O'Fallon Progress

O’Fallon feasibility study to look at renovation, restoration

The O’Fallon City Council on Monday approved feasibility study to look at the renovation and restoration of the former FirstBank building on 200 South Lincoln Avenue. The city purchased the building about 10 years ago. The city might move some offices to the building in the future.
The O’Fallon City Council on Monday approved feasibility study to look at the renovation and restoration of the former FirstBank building on 200 South Lincoln Avenue. The city purchased the building about 10 years ago. The city might move some offices to the building in the future. mhodapp@bnd.com

The O’Fallon City Council on Monday approved a feasibility study for a city-owned building formerly owned by First Bank at 200 S. Lincoln Ave.

The city council unanimously agreed to hire White & Borgognoni Architects of St. Louis, who will be paid $16,050 for the study.

According to O’Fallon City Administrator Walter Denton, the city is looking at renovating and restoring the building, which is located right across the street from city hall, for office space.

The building, built in the late 1950s, was occupied by First Bank, before the the city took over ownership of the building about 10 years ago when First Bank moved to its current location on 804 West Highway 50. The city, fire and police departments are using some of the old bank vaults in the bank building for records storage currently. The city is also using the building for a meeting room for computer training, occasionally. The city also owns the adjoining parking lots, which are frequently used.

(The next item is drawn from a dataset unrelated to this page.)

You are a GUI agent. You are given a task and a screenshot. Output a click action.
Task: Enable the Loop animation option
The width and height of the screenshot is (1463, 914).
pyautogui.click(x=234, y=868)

Denton said the city has no interest in razing the two-story bank building at this time.

Like the old city hall building (which is close to being sold), the old bank building needs a lot of work for it to be occupied as an office building, according to Denton.

“The question is how much,” he said.

Denton, however, does not expect the city will make a decision on what it intends to do with the building until after the old city hall building is sold.

But with both the old city hall and bank buildings, Denton said the city needs to get the best value from both properties.

“Now both buildings are not getting their best value,” he said.

Denton said if the city were to convert the bank building into a “standard office” building, it would need to install a new HVAC system, and add an elevator.

“All of those things will cost money,” he said.

In the meantime, the city is actively holding discussions with a prospective buyer on its old city hall building.

Denton expects the sale of that building to be completed shortly.

“The sale is close,” he said.

In fact, Denton thought there was a chance the City Council had a chance to consider the contract proposal during Monday night’s City Council meeting.

But with O’Fallon Community Development Director Ted Shekell being out of work most of last week with a back injury, Denton said he now expects the City Council will review a sale contract in executive session on May 19.

“There aren’t any problems,” he said. “It’s just a matter of dealing with the details.”